When we thought about this month’s cover story, penned by our former senior editor Jerry Gleeson, the idea was to show the beating heart inside some of the so-called robo-advisors, online asset allocation tools that use algorithms and funds to create tailored low-cost investment portfolios.
We didn’t want to revive the increasingly stale debate over the topic. We wanted to illustrate that there are real financial advisors, many of them CFPs, who sit behind the technology and work with clients in very different ways than those at traditional firms. Some of these firms are opening up new career paths for flesh-and-blood planners, many of them young and, as you’ll read in the story, uncomfortable with the traditional conventions of the profession.
There is a consensus growing, even by skeptics, that some model combining consumer-facing technology with a human advisor is where the industry is headed.
It wasn’t always the case. The us-versus-them mentality between financial advisors and online automated financial management tools seemed to peak a few years ago, around the time someone mockingly dressed up like a robot (a costume made, it seemed, from cardboard boxes and aluminum foil) at a technology conference for advisors.

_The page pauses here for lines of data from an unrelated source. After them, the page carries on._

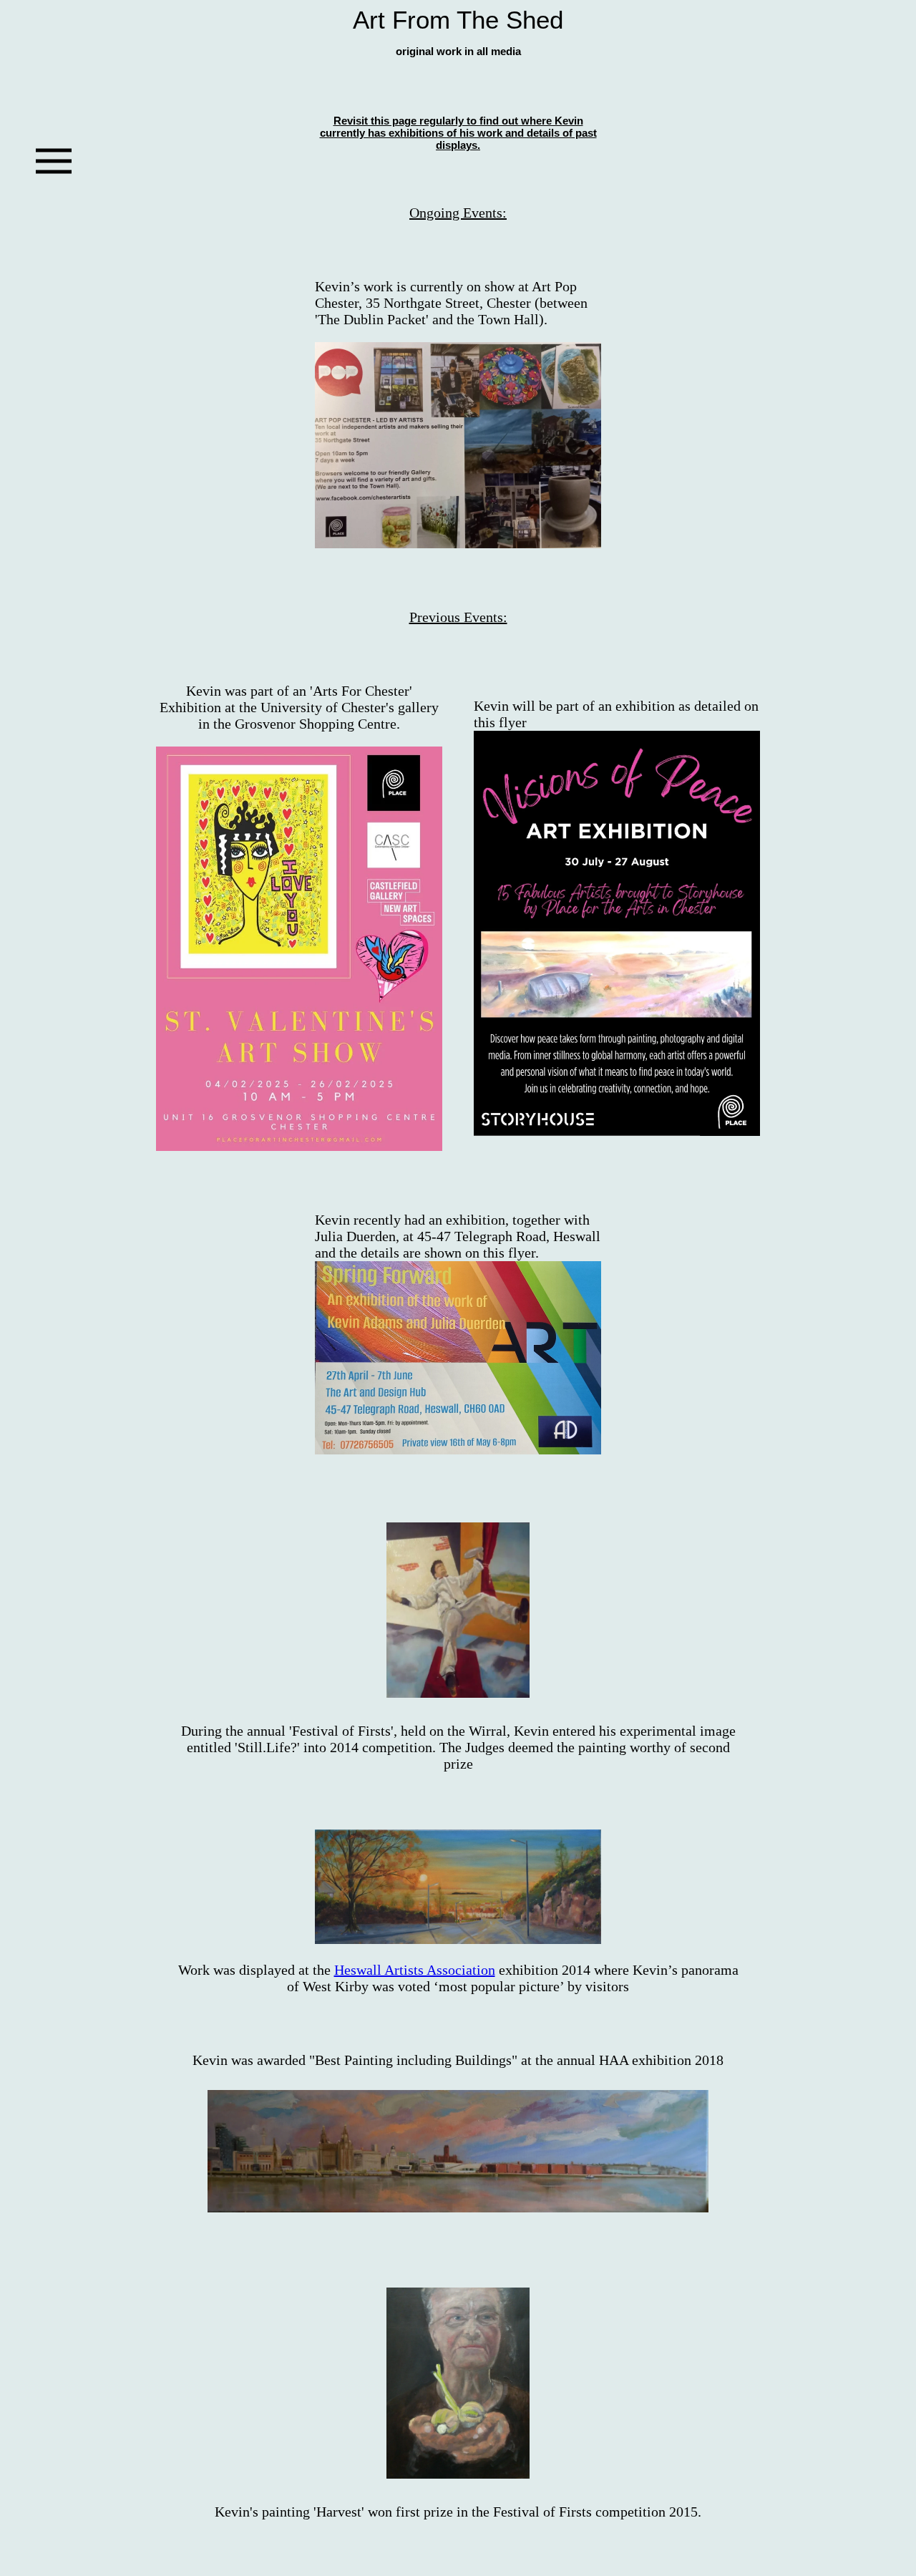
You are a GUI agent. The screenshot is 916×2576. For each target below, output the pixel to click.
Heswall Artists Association (414, 1970)
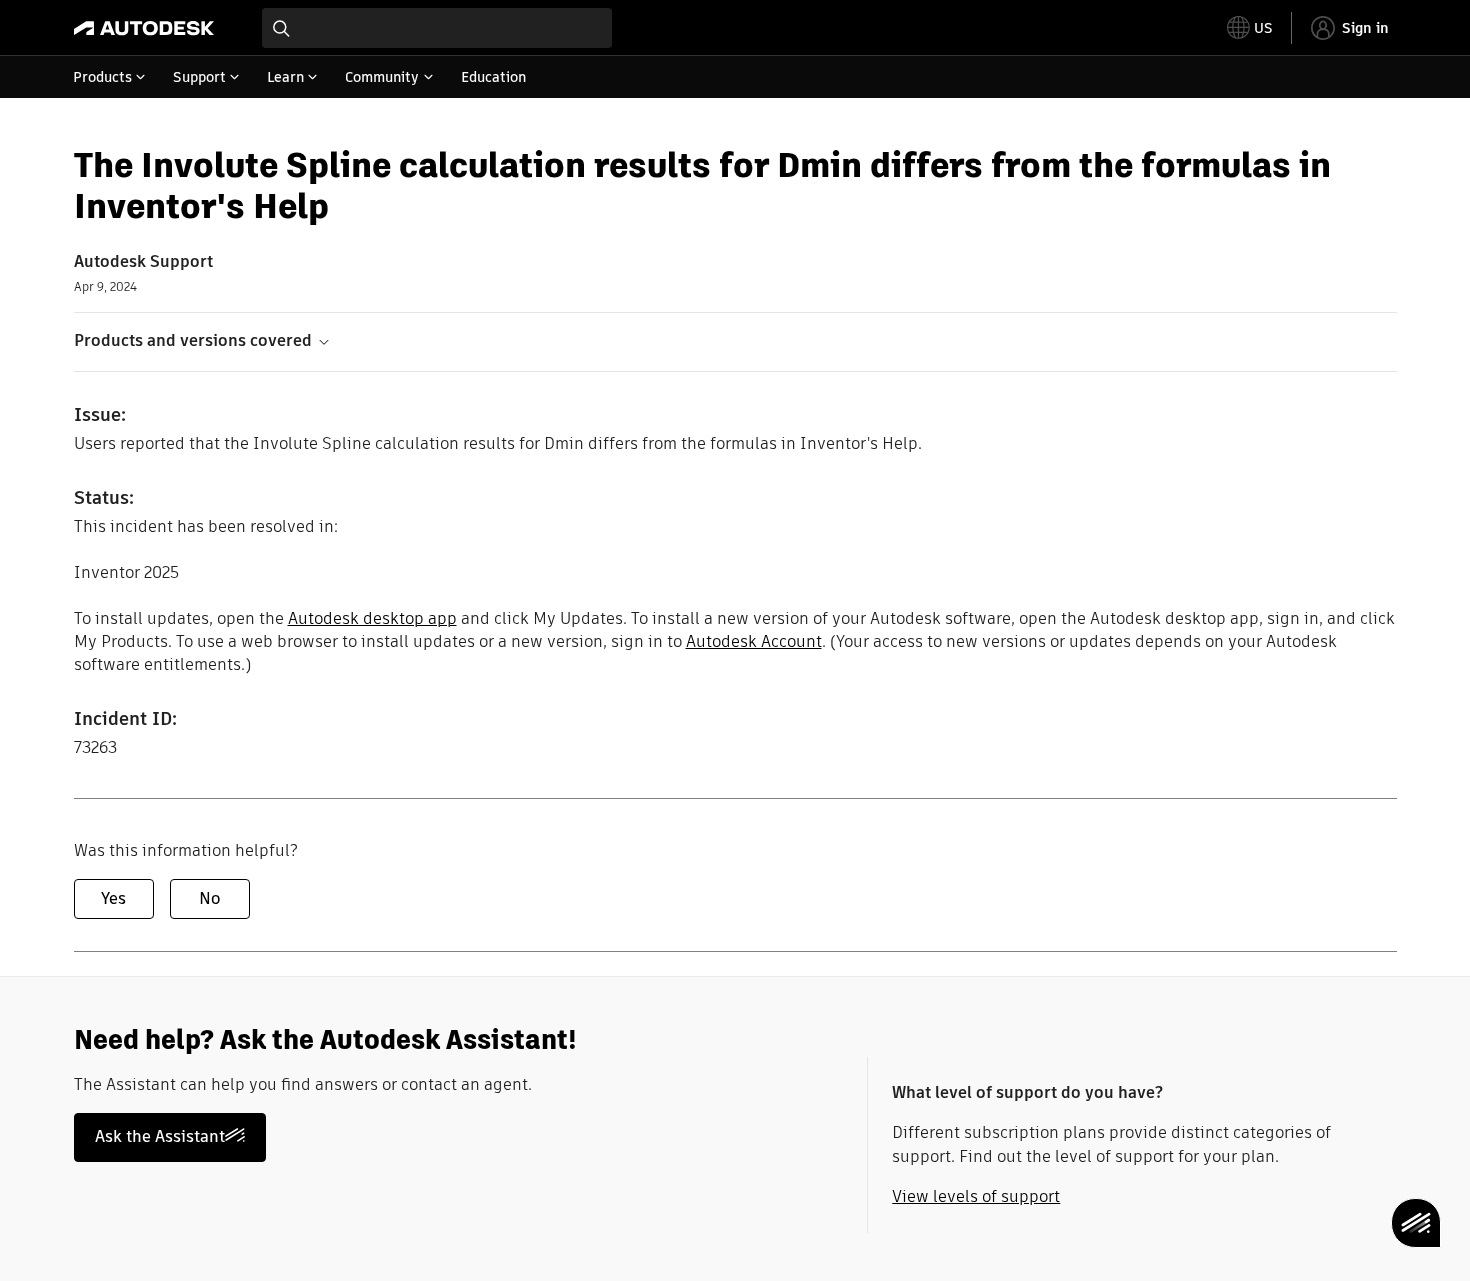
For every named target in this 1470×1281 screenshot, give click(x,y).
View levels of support (976, 1196)
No (209, 898)
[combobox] (437, 28)
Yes (113, 898)
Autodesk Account (754, 641)
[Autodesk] (144, 28)
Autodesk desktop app (372, 618)
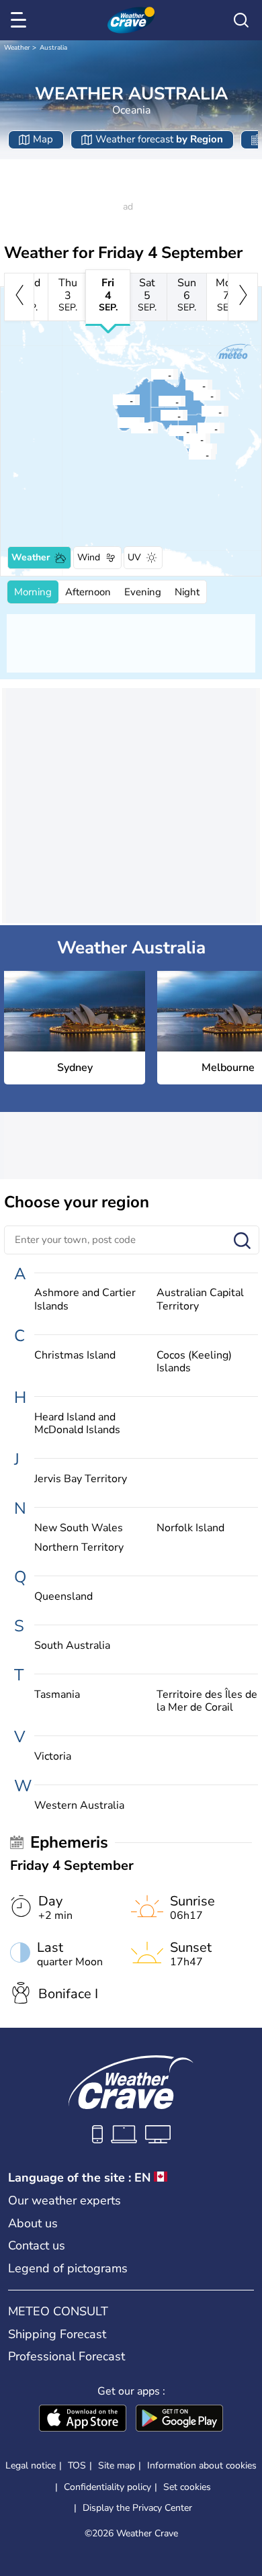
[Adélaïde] (168, 430)
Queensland (63, 1596)
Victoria (52, 1756)
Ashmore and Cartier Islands (85, 1299)
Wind (88, 557)
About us (33, 2223)
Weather (17, 47)
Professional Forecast (66, 2356)
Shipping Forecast (57, 2334)
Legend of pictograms (68, 2268)
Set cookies (187, 2487)
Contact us (36, 2245)
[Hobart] (188, 454)
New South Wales (78, 1528)
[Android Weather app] (179, 2419)
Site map (116, 2465)
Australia (53, 47)
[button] (201, 428)
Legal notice (30, 2465)
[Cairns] (184, 385)
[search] (241, 20)
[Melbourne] (182, 438)
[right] (243, 297)
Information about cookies (202, 2465)
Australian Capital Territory (200, 1299)
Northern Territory (79, 1547)
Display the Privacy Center (137, 2508)
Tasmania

The image was approvingly passed around some quarters of the advisory community who chuckled over what they saw as a clever riposte to the new competition. To others, it was an embarrassing demonstration of just how far the financial planning industry was from where real innovation was happening. (Remember, the mock-robot here was at an advisor technology conference.)
That went the other way as well. While Betterment is now courting advisors via Betterment Institutional, many still remember clearly when the startup’s marketing strategy was to put crosshairs on advisors. Among other things, they published a blog post on how financial advisors are bad for their clients’ financial health, complete with an image of an advisor’s face on the body of a pig.
They have clearly changed. At the recent MarketCounsel Summit held in Las Vegas, Betterment CEO Jon Stein told the crowd it’s “impossible” to disrupt a healthy advisor-client relationship and “it’s not at all our ambition.”
The most articulate voice at the conference for how the industry is changing came from United Capital CEO Joe Duran, who said the model will be one where the technology moves from sitting behind the advisor to sitting in front of the client.
In other words, clients will find their advisor online, approach them through an online portal that gathers their information and lets them track their holdings and accounts, and, when needed, access a human being for more complicated stuff. “Eventually everyone will be shades of bionic,” he said.
What won’t survive will be financial advisors whose primary value is investing a client’s assets for a 1 percent fee.
“There is a democratization of knowledge. I’m certain you cannot ignore the (venture capital) money going to very bright people who will fundamentally shift the way we work. Firms like Wealthfront and Personal Capital will absolutely wipe out advisors that don’t add value to the end consumer” beyond asset allocation, said Duran, who speculated that maybe 70 percent of advisors fall into that camp.
On the same panel, John Michel, the CEO of CircleBlack, said advisors who simply bring in clients every quarter to a wood-paneled conference room, give them a cup of coffee and a stack of papers “will see their business decline.” Clients increasingly like to be able to check the status of their portfolios and financial plans three or four times a day, he said. Advisors need to be behind that experience, so when questions come up, the advisor is front of mind as a resource.
There are several variations of the new consumer-facing investment tools. Some use real advisors, and some don’t. But thankfully, we’re burying the old “robo-advisor: good or bad” debate, and moving on to much more exciting things. That is nothing but opportunity for those advisors who get it. You’ll meet a few in this month’s cover story.